Soru Sor
Sorunu sor hemen cevaplansın.
1870’lerden itibaren imparatorluğun merkezinde gittikçe güçlenen bir ideolojik davranış kümesine verilen addır. İslamcılık, gerçekte İttihad-ı İslâm (İslâm Birliği) adı altında 1870’ten beri Osmanlı yönetiminin temel politikasını oluşturuyordu. Bununla birlikte İslâmcı aydın ve düşünürler bu politikayı izleyen II. Abdülhamid’e muhalif cephede yeralıyor ve düşüncelerini açıklama imkanından da yoksun bulunuyorlardı. Bu nedenle bir akım olarak İslâmcılık, ancak II. Meşrutiyet’ten sonra Sırat-ı Müstakim (sonradan Sebilü’r-Reşad) dergisinin yayınlanmaya başlamasından sonra ortaya çıkabilmiştir. Daha sonra Beyan-ı Hak ve Volkan gibi dergiler de İslâmcılık düşüncesinin savunulduğu yayın organları oldu.
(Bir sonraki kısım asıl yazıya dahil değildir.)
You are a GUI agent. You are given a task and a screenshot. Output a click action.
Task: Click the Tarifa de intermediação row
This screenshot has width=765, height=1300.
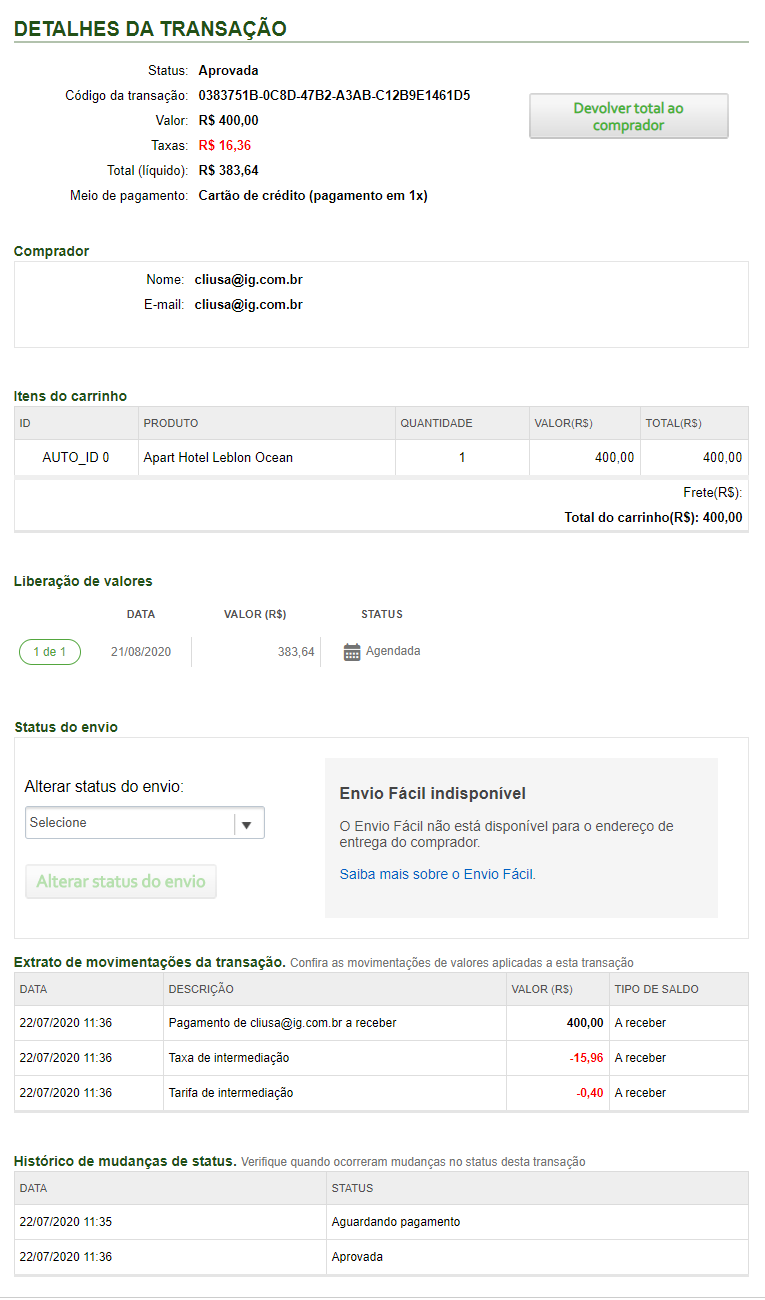point(231,1093)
İslâmcıların siyâsî düşüncelerinin odak noktasını İslâm birliği tezi oluşturur. Onlara göre Müslümanlar hem düşünce, hem de siyaset ve devlet bağlamında bir birlik oluşturmalı; bu birliği bozucu, engelleyici bütün etkenleri ortadan kaldırmaya çalışmalıdırlar.
İslâmcıların üzerinde önemle durdukları konulardan birisi de ulusçuluk sorunu olmuştur. İslâmcılar başlangıçta pek üzerinde durulmayan bu konuya giderek ağırlıklı bir yer verdiler. İslâm birliği düşüncesine ters düşen ulusçuluk anlayışını şiddetle eleştirerek çürütmeye çalıştılar. Devlet, hilafet kurumu, anayasa, milli hâkimiyet gibi meseleler de İslâmcıların tartıştıkları baslıca konular arasındadır. İslâmcı aydınların genel kanısına göre Kur’an ve Sünnet, belli bir devlet, hükümet ve yönetim biçimi öngörmemiş; ancak belli ilkeler koymakla yetinmiştir. Bu ilkelere uygun biçimde örgütlenen her yönetim biçimi İslimidir. Bu alanda üzerinde en çok duruları ilke ise şûrâdır. Buna göre İslâm devleti yöneticileri yönetim işinde doğrudan ya da dolaylı biçimde halka danışmak, meşveret etmek zorundadırlar. Bu yaklaşımları İslâmcıları Kanun-ı Esasi’yi (Anayasa), kanunlaştırma hareketlerini ve Meclis-i Mebusan’ı içtenlikle desteklemeye götürdü.
İslâmcı akım içinde yer alan Müslüman aydın ve düşünürler, eğilim ve yaklaşımları bakımından oldukça farklı çizgileri sürdürürler. İslâmcılar; gelenekçi muhafazakârlar (Ahmet Naim gibi); Modernistler, medrese ile mektebi, Doğu ile Batıyı birleştirmek isteyenler (İzmirli İsmail Hakkı ve Şemseddin Günaltay gibi), bu ikisi arasında bir yol tutanlar (Şeyhülislâm Musa Kazım gibi); modernist İslâmcılara karşı olanlar (Mustafa Sabri gibi) olmak üzere başlıca dört gruba ayrılırlar. Ne var ki, İslamcıları bu tür bölümlemelerle tam olarak tanımlamak olanaklı değildir. Çünkü birçok konuda birleşmiş görünseler bile aynı gruptaki aydınları birbirinden çok farklı görüşler savunduğuna tanık olunmaktadır.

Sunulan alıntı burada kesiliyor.